Altrettanto esemplare in negativo è stato l'atteggiamento del Presidente della Corte d'appello. Fin dall'inizio, Del Coco ha fatto sollevare, da parte nostra ma non solo nostra, parecchi sospetti circa una posizione di costante imparzialità. 

Fin dalla seconda udienza il presidente Del Coco ha fatto un’ordinanza con cui, per la prima volta in un processo del genere, ha sospeso la provvisionale. Questo è stato un segnale abbastanza pesante, non solo per gli effetti sulle parti civili – qui stiamo parlando di più di 1500 parti civili di cui l’80% si tratta di lavoratori, donne, uomini che hanno subito nella loro vita anche pesanti risvolti economici, sia per lo sfruttamento sul lavoro e la mancanza di sicurezza, sia per il problema proprio della salute, con tutti gli iter della catena di sofferenze, fatte di ospedali, viaggi per la salute ecc - ma per la motivazione che c'è stata dietro questa ordinanza. Una motivazione visibilmente di parte, politica, che va al di là delle motivazioni giuridiche. Perché si diceva che se gli imputati, i Riva e gli altri, fossero stati assolti, per loro sarebbe stato un enorme danno economico aver sborsato questa provvisionale e non poter riuscire a recuperare questi soldi. Una motivazione, quindi, che non c'entrava per niente con le norme giudiziarie.
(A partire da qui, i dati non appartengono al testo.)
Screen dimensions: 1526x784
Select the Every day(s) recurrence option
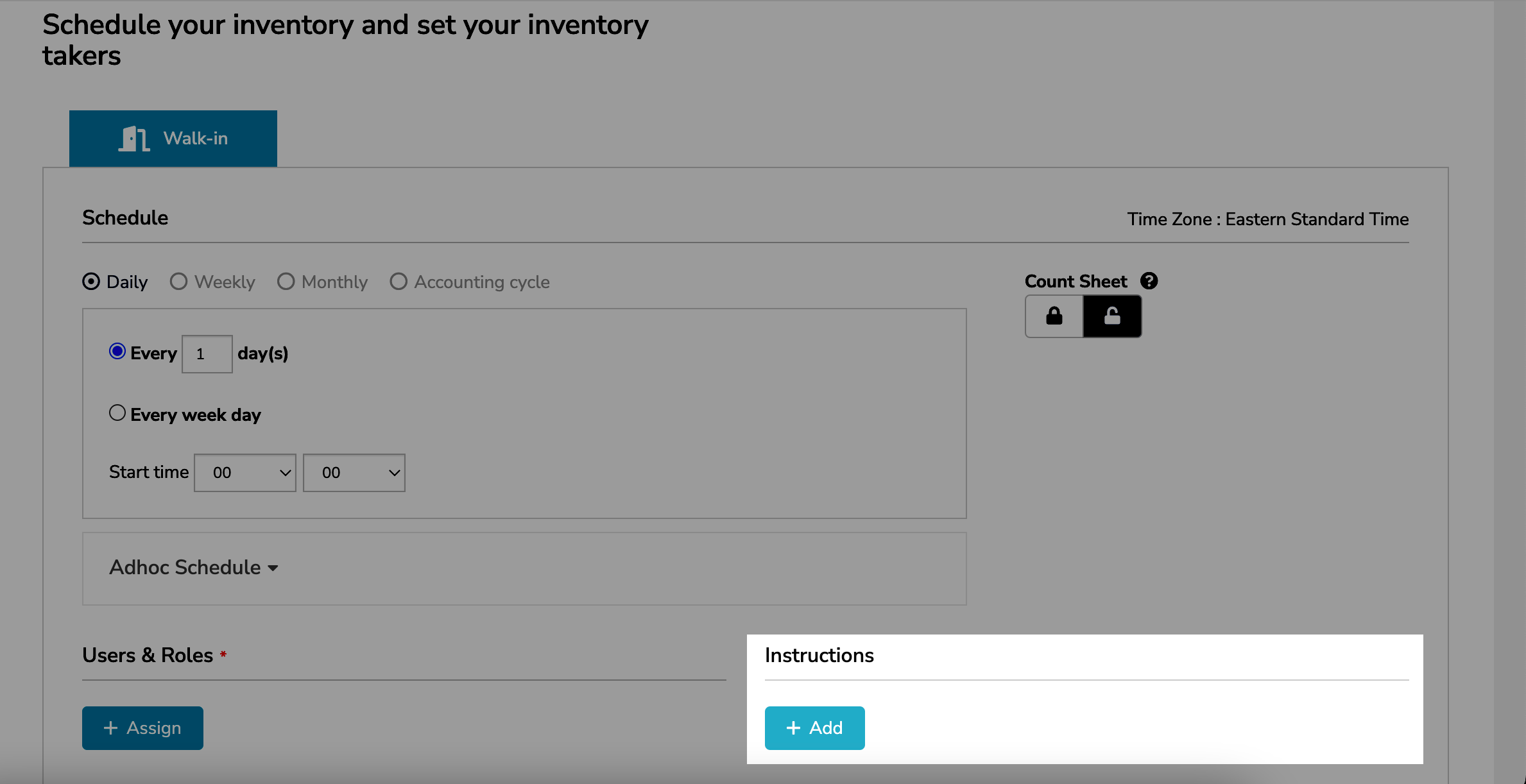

Questa sentenza è molto grave perché insieme a cancellare tanti anni di udienze, ha buttato a mare tante testimonianze di operai, di cittadini abitanti nei quartieri inquinati, di lavoratori cimiteriali, veramente importanti. Queste testimonianze hanno dato un quadro anche del fatto che non è che non era possibile “un'altra fabbrica”. Il problema, era ed è, che la fabbrica è gestita chiaramente ai soli fini del massimo profitto, e tutto il sistema politico, istituzionale è sostenitore di questo interesse dei padroni. Ma dalle testimonianze degli operai emerge un’altra realtà; gli operai nel denunciare quello che succedeva in fabbrica dicevano anche cosa loro proponevano, quantomeno per limitare l'inquinamento, le violazioni continue di normative sulla salute, sulla sicurezza. Loro lo dicevano ma per questo venivano puniti, declassati, trasferiti, anche se erano delegati.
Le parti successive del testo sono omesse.